### The exercise
Change "hamburger menu" to "navigation menu" in the items below and leave every other word as it is.

[Some items]
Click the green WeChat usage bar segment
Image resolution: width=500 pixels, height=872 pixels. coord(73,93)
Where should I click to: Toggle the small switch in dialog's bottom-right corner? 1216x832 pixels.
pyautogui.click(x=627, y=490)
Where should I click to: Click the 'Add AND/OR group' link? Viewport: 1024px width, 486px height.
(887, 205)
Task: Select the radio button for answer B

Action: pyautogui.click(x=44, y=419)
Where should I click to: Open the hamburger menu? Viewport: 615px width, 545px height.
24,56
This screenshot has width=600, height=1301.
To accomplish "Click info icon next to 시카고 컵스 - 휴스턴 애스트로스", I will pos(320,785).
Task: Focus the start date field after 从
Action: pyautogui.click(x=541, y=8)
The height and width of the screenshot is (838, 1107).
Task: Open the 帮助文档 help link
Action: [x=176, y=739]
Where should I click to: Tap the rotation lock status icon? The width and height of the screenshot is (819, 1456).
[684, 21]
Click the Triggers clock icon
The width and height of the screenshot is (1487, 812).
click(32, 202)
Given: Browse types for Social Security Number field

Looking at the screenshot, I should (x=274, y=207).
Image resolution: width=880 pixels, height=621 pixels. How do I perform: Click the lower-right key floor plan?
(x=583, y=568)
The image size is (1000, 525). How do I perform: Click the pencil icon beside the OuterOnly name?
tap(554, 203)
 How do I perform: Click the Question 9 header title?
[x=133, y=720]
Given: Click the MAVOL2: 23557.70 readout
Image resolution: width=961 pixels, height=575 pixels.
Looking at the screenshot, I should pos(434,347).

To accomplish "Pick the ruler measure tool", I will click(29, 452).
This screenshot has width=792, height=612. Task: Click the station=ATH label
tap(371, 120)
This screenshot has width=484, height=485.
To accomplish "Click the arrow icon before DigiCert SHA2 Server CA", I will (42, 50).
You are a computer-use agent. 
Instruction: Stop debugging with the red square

### Reply to the task
Click the green WeChat usage bar segment
Image resolution: width=500 pixels, height=872 pixels. coord(73,93)
Where should I click to: Toggle the small switch in dialog's bottom-right corner? 1216x832 pixels.
pyautogui.click(x=627, y=490)
Where should I click to: Click the 'Add AND/OR group' link? Viewport: 1024px width, 486px height.
(887, 205)
Task: Select the radio button for answer B

Action: pyautogui.click(x=44, y=419)
Where should I click to: Open the navigation menu? Viewport: 615px width, 545px height.
24,56
This screenshot has width=600, height=1301.
To accomplish "Click info icon next to 시카고 컵스 - 휴스턴 애스트로스", I will pos(320,785).
Task: Focus the start date field after 从
Action: pyautogui.click(x=541, y=8)
The height and width of the screenshot is (838, 1107).
Task: Open the 帮助文档 help link
Action: [x=176, y=739]
Where should I click to: Tap the rotation lock status icon? The width and height of the screenshot is (819, 1456).
[684, 21]
Click the Triggers clock icon
The width and height of the screenshot is (1487, 812).
click(32, 202)
Given: Browse types for Social Security Number field

Looking at the screenshot, I should (x=274, y=207).
Image resolution: width=880 pixels, height=621 pixels. How do I perform: Click the lower-right key floor plan?
(x=583, y=568)
The image size is (1000, 525). How do I perform: Click the pencil icon beside the OuterOnly name?
tap(554, 203)
 How do I perform: Click the Question 9 header title?
[x=133, y=720]
Given: Click the MAVOL2: 23557.70 readout
Image resolution: width=961 pixels, height=575 pixels.
Looking at the screenshot, I should pos(434,347).

To accomplish "Pick the ruler measure tool", I will click(29, 452).
This screenshot has width=792, height=612. Task: Click the station=ATH label
tap(371, 120)
This screenshot has width=484, height=485.
To accomplish "Click the arrow icon before DigiCert SHA2 Server CA", I will (42, 50).
You are a computer-use agent. 
Instruction: Stop debugging with the red square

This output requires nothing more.